Problem description
Pull out every line below that contains the string "Physics". Treat uppercase and lowercase letters as different.

----- Extracted material

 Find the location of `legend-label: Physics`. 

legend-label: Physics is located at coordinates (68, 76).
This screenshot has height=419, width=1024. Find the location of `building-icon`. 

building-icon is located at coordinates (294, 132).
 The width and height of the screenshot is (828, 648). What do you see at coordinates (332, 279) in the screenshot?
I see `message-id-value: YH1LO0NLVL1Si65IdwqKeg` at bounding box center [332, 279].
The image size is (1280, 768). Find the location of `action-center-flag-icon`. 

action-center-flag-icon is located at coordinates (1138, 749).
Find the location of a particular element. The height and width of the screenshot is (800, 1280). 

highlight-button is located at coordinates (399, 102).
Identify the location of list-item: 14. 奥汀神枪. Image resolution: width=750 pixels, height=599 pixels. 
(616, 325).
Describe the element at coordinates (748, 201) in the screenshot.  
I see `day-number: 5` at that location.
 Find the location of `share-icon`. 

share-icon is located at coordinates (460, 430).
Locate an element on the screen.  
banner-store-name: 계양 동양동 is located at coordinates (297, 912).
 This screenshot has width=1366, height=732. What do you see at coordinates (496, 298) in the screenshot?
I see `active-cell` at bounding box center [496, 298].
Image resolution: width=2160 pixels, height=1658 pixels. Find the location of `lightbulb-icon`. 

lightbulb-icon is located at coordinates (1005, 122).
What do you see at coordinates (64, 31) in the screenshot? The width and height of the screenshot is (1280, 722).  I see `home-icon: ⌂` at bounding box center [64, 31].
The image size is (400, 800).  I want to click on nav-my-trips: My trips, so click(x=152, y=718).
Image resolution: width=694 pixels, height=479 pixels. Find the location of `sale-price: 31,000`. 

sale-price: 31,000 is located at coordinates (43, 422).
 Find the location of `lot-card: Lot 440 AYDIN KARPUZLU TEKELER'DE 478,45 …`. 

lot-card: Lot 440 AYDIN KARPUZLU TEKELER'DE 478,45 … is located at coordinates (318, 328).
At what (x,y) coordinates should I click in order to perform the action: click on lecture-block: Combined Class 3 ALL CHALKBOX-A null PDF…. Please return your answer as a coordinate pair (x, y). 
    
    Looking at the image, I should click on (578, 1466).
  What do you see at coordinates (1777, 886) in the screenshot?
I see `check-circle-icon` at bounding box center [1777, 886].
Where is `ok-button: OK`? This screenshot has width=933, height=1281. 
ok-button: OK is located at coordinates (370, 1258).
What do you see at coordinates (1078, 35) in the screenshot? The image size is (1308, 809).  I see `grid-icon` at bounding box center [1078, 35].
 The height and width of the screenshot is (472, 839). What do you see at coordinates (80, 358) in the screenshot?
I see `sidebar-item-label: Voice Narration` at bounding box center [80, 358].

----------

Result of this exercise
 Find the location of `legend-label: Physics`. 
legend-label: Physics is located at coordinates (68, 76).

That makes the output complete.